第十八話 いつかまた、

「私は、あなたに……望みます」


 辺りは暗く、赤く、青かった。


「あなたは、生きて……」


 妖刀少女は声を聞く。


「生きてください」


 もはや伽藍堂にも近い意識の淵の方から、誰かが呼びかけてくる。


「これが、写実師として……私の……」


 伽藍堂を満たそうとするが如く。


「生きて、……あなたはこの先を」




 ◇




 思い出したように吐き出された息は、いささか性急だった。硬い地面に背中が軋む。抉れた石畳と崩れた電信柱の傍らで、咲夜は激しく呼吸を繰り返した。


 痛い。痛い。痛みを感じる。

 動悸が収まらず、胸が苦しい。おまけに涙が溢れて止まらなかった。


 自分は地面に横たわり、辛うじて刀を手に握り締めている。吐息は急くばかりで、埃っぽい空気を否応なく吸って噎せる。

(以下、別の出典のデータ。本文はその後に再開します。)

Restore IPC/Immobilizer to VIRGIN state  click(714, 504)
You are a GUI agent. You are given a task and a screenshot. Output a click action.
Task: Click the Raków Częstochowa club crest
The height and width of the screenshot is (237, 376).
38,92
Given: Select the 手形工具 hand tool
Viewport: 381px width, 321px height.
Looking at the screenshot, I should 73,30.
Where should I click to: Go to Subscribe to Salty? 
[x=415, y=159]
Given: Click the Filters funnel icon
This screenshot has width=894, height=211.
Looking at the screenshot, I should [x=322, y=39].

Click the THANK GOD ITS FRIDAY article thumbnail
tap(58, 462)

 自身の記憶が確かなら、こうして呼吸をしていることは異常なのだ。

 完膚なきまでに、圧倒的に、咲夜は切り刻まれたはずで。


 それにもう一つ異常なのは、先まで降りていた帳が今や別のものに埋め尽くされているということだった。


 蝶だ。青い蝶が無数に辺りを舞う。

 羽も、そこから落ちる鱗粉も、儚く消え行く寸前のように仄暗く灯っていた。

 天高く、青は続いている。


 蝶を見つめる咲夜の瞳から後から後から雫が落ちる。天に向かう青さに、どうしようもなく胸が締め付けられた。苦しい。赤子のように嗚咽を漏らして泣き叫んでしまいたいくらいに。


「あは、あははあはははは!!!」


 衝動を抑えてどうにか涙を拭い、声のした方を見れば、足元の方に人影が横たわっていた。

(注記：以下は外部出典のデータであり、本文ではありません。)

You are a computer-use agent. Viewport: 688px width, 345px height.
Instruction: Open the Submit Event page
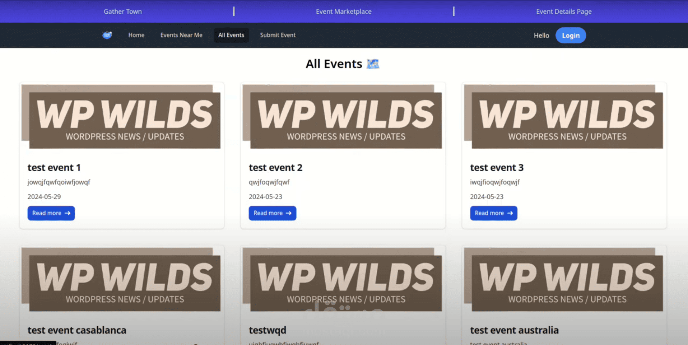278,35
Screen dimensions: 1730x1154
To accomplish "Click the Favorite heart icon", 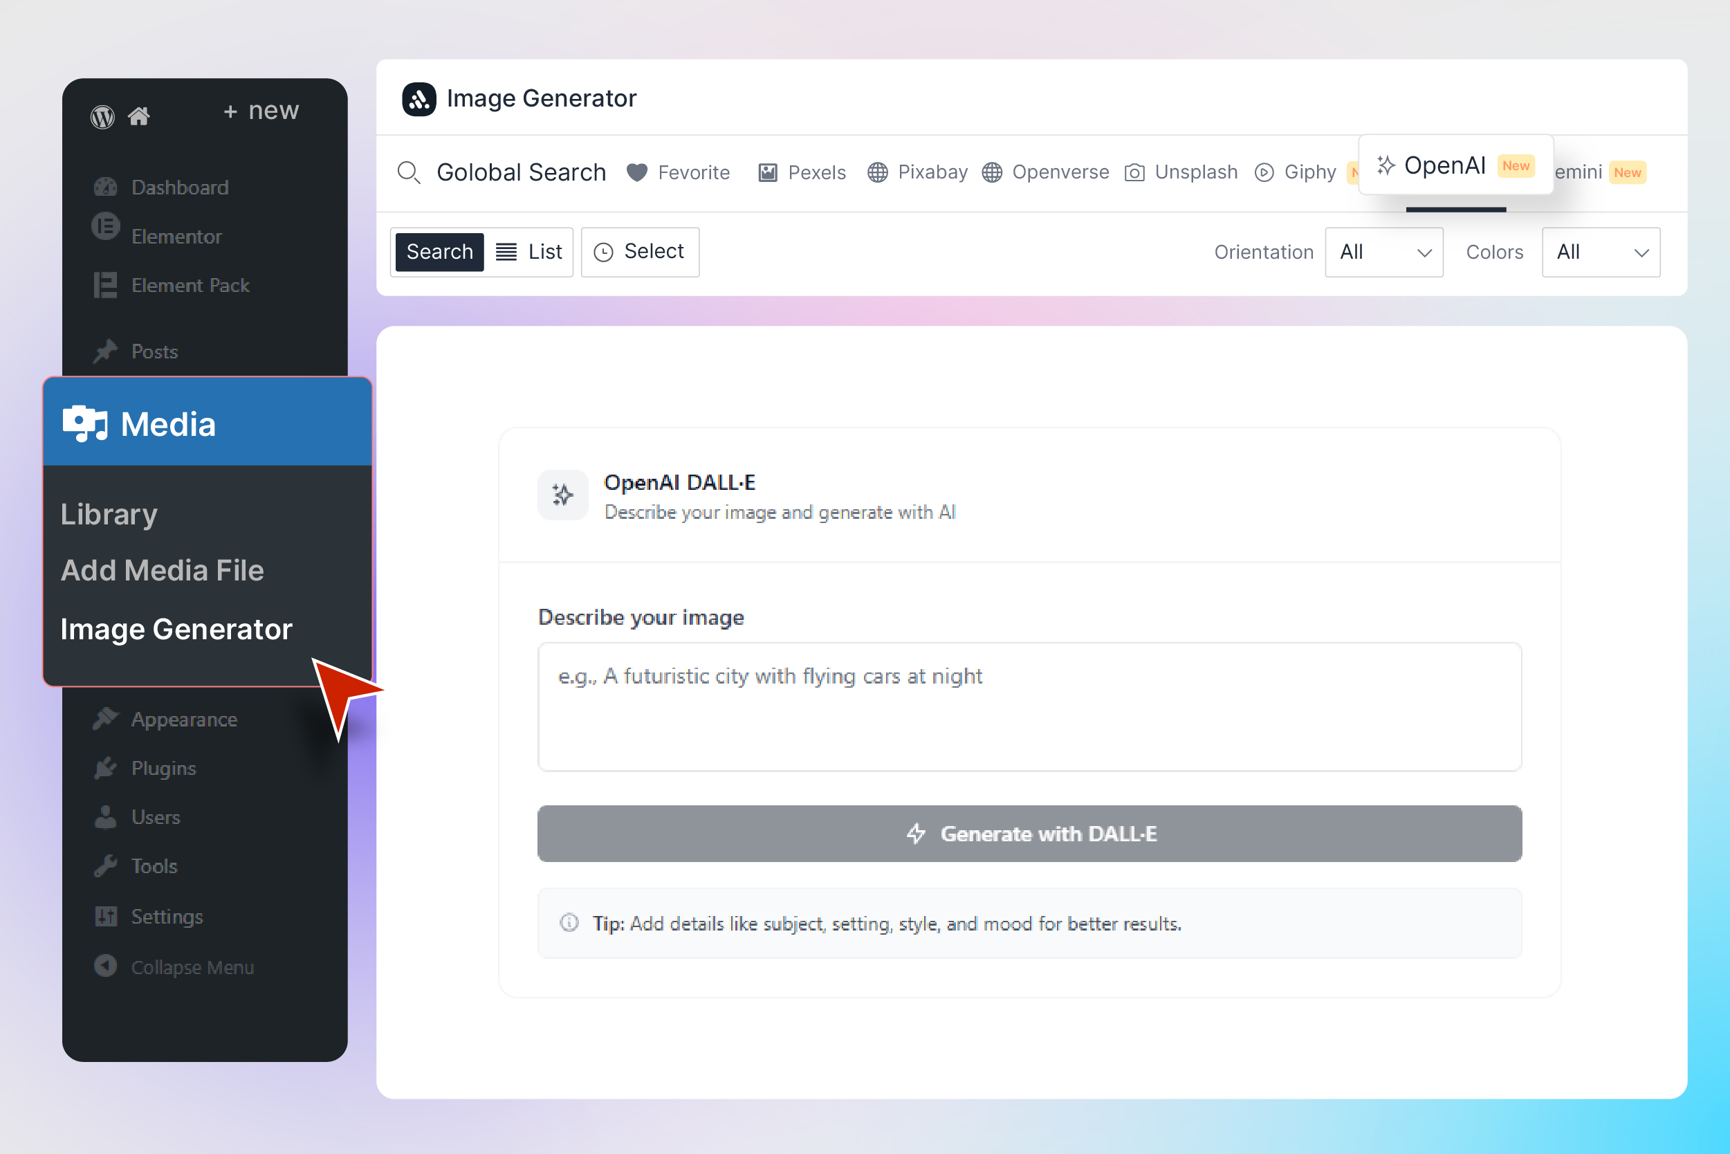I will point(637,172).
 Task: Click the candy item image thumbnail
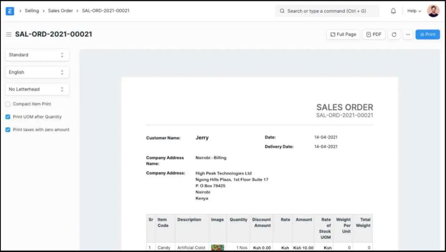(x=217, y=247)
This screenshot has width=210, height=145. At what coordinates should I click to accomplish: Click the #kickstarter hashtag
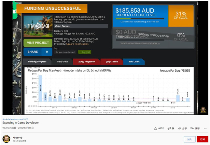[7, 119]
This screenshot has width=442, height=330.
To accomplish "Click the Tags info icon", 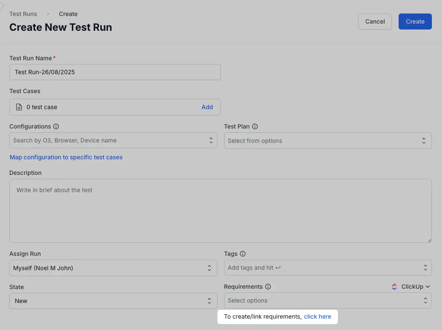I will (x=243, y=254).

 恐らく、この青い蝶たちの仕業だろうが、辺りには紅梅の花が散り、枝葉が千切れている。それに囲まれるようにして、紅の着物を着た少年が地面に伏していた。三上の梅に似た容姿であったが、それに比べればかなり若い。


 そんな彼は笑っていた。身を捩り、身体を震わせて。


 そして、そこに青い蝶が群がっている。梅の身体に次々と口吻を伸ばして、彼から何かを吸っていた。あるものは血を、あるものは皮膚や肉すらも。そしてあるものは、


「やった! やったぞ! なあ、春!! 僕は君と共に!! 君は僕の中にいて、永遠に……あは、あはあはははは!」


 蝶たちは淡く光る。それに連れて、梅の気配は希薄になっていく。


「君と共に在ることが出来て幸せだ! 君を喰らうことが出来てシアワセだ!」


 咲夜は体を捩り、手を伸ばす。体が動かないことがもどかしかった。生まれたての子鹿のように、立ち上がろうともがいてはバランスを保てず崩れ落ちる。涙は流れ続けて、胸は苦しくて。


「やめろ、やめ……」


 それでも、地面を這いずってでも、咲夜は目の前の少年に近づいていく。


「やめてくれ……」


 ただ、やめてほしいと願った。

 自分で喰らってしまった恋人への愛を吐き散らしている梅も、

 その想いの端すら残さないように吸い尽くそうとする蝶も。


 咲夜は少年の手を掴んだ。まだ熱が残っている、ざらついた手を握りしめる。実際には震えるばかりで、力も大して籠っていない。


「あああ、あは、春?」


蝶に埋もれた顔が咲夜に問いかけた。

こうなると、この蝶どもが鬱陶しい。


「散れ……邪魔じゃ」


 蝶は動かない。が、その目が咲夜を捉えたのを、彼女は見逃さなかった。今度は僅かに言葉に力を籠める。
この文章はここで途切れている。